If I am being honest, I have already resigned myself to the fact that eventually, I am going to get Covid, and since I am fully vaccinated and boosted this does not seem like such a scary thing. The tricky part was that, if I got it while in Mexico, I was not going to be able to return to the US in time for my classes, which places my F-1 Visa status in danger. The fact that I had to take the test 24 hours before traveling just made it a little bit worse for some reason. Taking that Covid test was the most anxiety-inducing thing I have done in a long time.

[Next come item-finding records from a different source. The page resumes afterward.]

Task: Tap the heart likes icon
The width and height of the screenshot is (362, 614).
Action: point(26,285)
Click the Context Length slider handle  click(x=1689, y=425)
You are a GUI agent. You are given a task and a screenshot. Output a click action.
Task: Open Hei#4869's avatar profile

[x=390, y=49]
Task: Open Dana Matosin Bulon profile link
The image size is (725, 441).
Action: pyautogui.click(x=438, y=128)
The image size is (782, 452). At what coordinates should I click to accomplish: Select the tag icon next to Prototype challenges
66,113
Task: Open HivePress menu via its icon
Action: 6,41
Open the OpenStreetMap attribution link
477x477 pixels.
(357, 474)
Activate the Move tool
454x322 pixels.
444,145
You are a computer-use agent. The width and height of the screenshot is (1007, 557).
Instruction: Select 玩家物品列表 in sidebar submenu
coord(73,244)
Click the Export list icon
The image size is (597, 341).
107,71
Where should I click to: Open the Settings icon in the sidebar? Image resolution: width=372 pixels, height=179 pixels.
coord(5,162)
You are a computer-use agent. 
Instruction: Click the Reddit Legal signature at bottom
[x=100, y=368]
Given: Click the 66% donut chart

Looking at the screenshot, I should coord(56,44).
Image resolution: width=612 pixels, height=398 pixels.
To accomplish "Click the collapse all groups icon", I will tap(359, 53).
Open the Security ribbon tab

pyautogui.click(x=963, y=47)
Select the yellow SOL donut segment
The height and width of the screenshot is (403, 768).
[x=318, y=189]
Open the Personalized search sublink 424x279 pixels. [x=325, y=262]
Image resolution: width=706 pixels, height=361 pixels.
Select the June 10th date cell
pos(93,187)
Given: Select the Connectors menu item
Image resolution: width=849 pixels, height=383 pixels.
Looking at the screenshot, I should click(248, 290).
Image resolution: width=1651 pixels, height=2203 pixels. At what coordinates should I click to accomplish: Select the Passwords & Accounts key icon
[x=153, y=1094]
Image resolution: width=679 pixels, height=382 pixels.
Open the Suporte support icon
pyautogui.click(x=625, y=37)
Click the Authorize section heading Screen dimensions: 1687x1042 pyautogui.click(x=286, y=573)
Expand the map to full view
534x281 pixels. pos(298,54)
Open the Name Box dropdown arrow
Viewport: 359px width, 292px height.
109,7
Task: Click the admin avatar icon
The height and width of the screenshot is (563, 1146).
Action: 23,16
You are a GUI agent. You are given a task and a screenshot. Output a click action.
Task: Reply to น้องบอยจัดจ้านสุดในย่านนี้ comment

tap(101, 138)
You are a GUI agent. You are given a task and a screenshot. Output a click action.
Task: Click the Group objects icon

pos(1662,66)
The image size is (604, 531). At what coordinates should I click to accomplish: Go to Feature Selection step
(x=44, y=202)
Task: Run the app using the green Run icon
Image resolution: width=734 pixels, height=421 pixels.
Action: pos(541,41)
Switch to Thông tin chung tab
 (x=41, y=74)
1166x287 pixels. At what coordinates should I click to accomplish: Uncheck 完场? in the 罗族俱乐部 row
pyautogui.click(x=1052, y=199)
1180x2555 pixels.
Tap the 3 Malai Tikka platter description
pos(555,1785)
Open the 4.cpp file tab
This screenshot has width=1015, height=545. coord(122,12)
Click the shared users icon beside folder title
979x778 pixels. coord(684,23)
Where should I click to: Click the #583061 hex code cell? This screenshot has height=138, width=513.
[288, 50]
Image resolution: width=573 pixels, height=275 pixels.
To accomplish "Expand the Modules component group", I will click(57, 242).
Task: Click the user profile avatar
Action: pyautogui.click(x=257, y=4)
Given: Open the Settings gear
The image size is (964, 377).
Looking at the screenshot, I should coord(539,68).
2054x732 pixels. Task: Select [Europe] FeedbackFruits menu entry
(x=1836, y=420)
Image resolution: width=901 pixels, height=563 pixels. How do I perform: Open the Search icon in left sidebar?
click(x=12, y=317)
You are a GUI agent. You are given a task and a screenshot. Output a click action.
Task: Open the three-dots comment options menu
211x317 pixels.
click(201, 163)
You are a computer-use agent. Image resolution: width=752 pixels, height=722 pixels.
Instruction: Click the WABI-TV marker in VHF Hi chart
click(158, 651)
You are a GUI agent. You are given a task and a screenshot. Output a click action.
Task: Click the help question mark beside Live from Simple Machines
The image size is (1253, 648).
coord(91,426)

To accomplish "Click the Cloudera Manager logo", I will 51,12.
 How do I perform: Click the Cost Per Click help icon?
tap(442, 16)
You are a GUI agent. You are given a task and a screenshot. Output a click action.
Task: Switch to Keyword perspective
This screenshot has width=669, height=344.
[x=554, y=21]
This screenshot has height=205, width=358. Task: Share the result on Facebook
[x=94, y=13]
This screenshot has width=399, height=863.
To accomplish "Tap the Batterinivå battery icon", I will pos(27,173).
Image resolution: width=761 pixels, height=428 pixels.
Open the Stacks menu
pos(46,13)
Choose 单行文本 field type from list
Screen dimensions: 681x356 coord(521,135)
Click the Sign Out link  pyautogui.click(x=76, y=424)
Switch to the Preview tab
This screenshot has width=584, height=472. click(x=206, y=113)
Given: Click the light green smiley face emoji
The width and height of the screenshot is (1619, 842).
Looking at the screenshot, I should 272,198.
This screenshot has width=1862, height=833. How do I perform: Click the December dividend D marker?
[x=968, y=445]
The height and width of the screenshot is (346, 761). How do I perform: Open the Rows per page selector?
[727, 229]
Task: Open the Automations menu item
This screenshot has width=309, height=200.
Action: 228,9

I can just imagine how many other people in my type of situation must feel. Having a thing you worked so hard to get taken away or a family separated is not uncommon in this day and age. A friend of mine was trapped for a month in quarantine in a foreign country all alone just because she wanted to get her Visa approved. Of course, all hotel and food expenses were on her. An event that started as a momentary inconvenience has now changed the way we see traveling, studying, working, and even day-to-day activities like shopping or eating.
Another moment in my holiday where I felt like life had changed forever was the moment I had to walk into a packed plane where people were coughing around me. What before would have been a completely normal and even pleasant thing now becomes a living nightmare. Friends of mine who had mild social anxiety before Covid now experience lengthy panic attacks every time they must interact with a group with more than three people. At the same time, the fact that they cannot interact with people makes them feel lonely. They are caught between a rock and a hard place.
On the other hand, technology and the economy are slowly but surely getting back on their feet and people are coming up with incredible and creative solutions to our every problem. People seem to be more ready to accept this as our new reality and contribute to it in any way they can.
Empathy seems to have flourished in places where one wouldn’t imagine, and hardship has made the relationships that survived stronger and more durable. For now, we can only hope that things get better, even if that means never going back to normal.